Not too bad eh? As you can see the results are wrapped using a JSONP style callback system so this can be invoked from anywhere. Once that was up and running now I had to write the batch file that actually did all the hard work.

The Bat File

The node server pretty much has a black box kind of process. It just calls some batch file and expects results. Not that it really matters, but the execute process is async and so the server didn’t know when that process had completed (ended up having to have a loop that attempts to read the contents until it succeeds, shitty I know). It has no idea of course how the bat file does what it does, and honestly neither did I when i first started building it. I knew the bat file would have to take a screenshot, extract the names of the fighters from that screenshot, and invoke the OCR engine. At this point i knew I was at least going to use Tesseract for my OCR engine, and that ImageMagick (a suite a command line tools for image processing) where likely going to be how I did the image processing. For capturing the screenshot I found a simple utility on google code called screenshot-cmd that would take a screenshot of the primary monitor. I figured then I could use imagemagick  to crop down the un-needed stuff (since the video is in the exact same place on my screen every time I could use coordinate based cropping). Then with the images cleaned up I could forward them onto Tesseract.

DATA SEGMENT:

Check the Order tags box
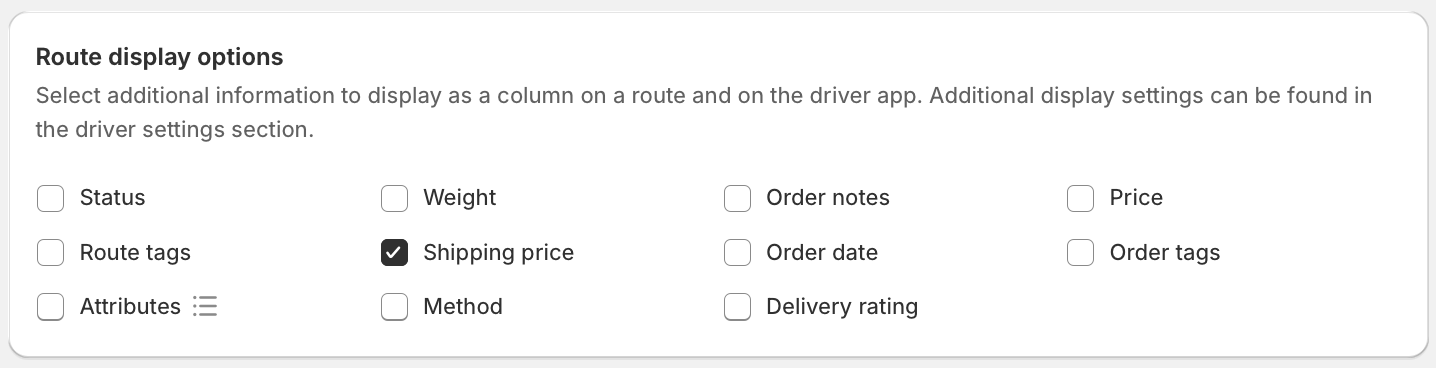pos(1080,252)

REQUIREMENTS:
A. Do these statements agree with the extract: (i) the server knew when the execute process had completed, (ii) screenshot-cmd captures the primary monitor, (iii) the results are wrapped using a JSONP style callback system? Give yes or no for each, with the deciding words quoted from the extract.
B. How does the extract read, starting with "Not too bad" and going on through "the hard work.", if you swap "batch file" for "script"?
The material was drawn from a separate source.

EXPECTED OUTPUTS:
A.
(i) No: "the server didn’t know when that process had completed"
(ii) Yes: "would take a screenshot of the primary monitor"
(iii) Yes: "the results are wrapped using a JSONP style callback system"

B.
Not too bad eh? As you can see the results are wrapped using a JSONP style callback system so this can be invoked from anywhere. Once that was up and running now I had to write the script that actually did all the hard work.